76. İnsan Sûresi

             Sure, Medine döneminde indirilmiştir ve iniş sırasına göre 98. suredir. Adını ilk ayette geçen “insan” sözcüğünden almaktadır. Sure 31 ayettir.

 

Rahmânir-Râhîm (Merhamet eden Merhametli) Allah’ın Adıyla

1. İnsanın, zikredilmeğe (hatırda tutulmaya, anılmaya) değer bir şey olmadığı bir zamanın üzerinden uzun bir vakit geçmedi mi?

2. Şüphesiz ki insanı karışık bir nutfeden (bir damla sıvıdan) yarattık. Onu sınayacağız. Bu nedenle onu işiten ve gören yaptık.

3. Şüphesiz ki onu yola hidayet ettik (yolu gösterdik, rehberlik ettik); ya şükreden olur ya da1 küfreden (hakkı örten).

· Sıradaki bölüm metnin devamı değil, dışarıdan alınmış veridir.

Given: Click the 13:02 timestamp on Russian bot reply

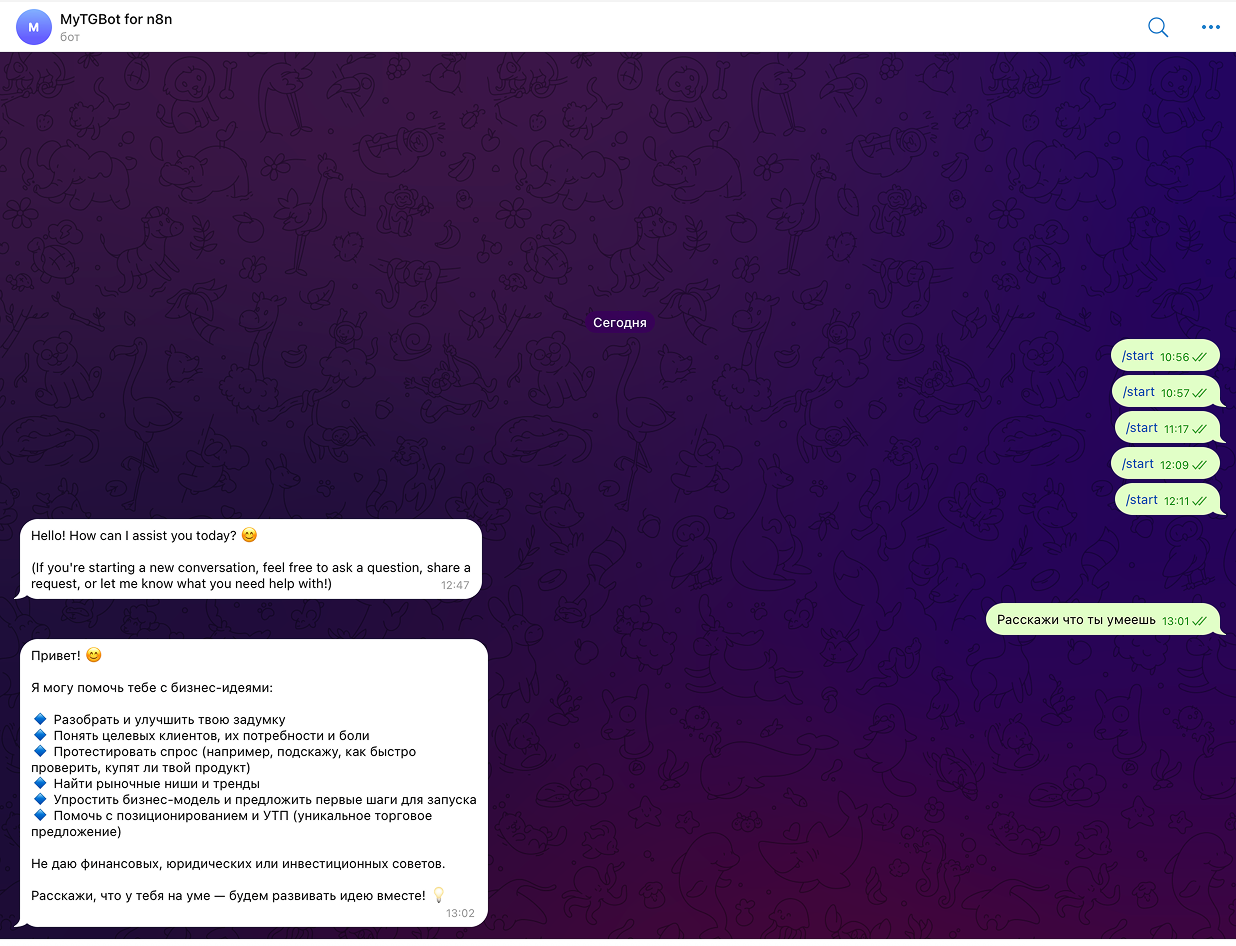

4. Şüphesiz ki kafirler için zincirler hazırladık ve prangalar ve yakıcı ateş...

5. Şüphesiz ki ebrar (iyi, doğru ve erdemli olanlar), içinde kafurdan bir karışım bulunan kadehten içerler.

“أَبْرَارَ” (ebrâr) kelimesi, “birr” kelimesinin çoğuludur. Bu sözcük “بَرّ” (berr) kökünden türetilmiştir ve “iyi, doğru ve erdemli olanlar” anlamına gelir.

Ebrar olanların özellikleri Kur’an’da şöyle sıralanır:

* Allah ve ahir (son, ahiret) gün ve melekler ve Kitap ve nebiler ile iman ederler, (2:177)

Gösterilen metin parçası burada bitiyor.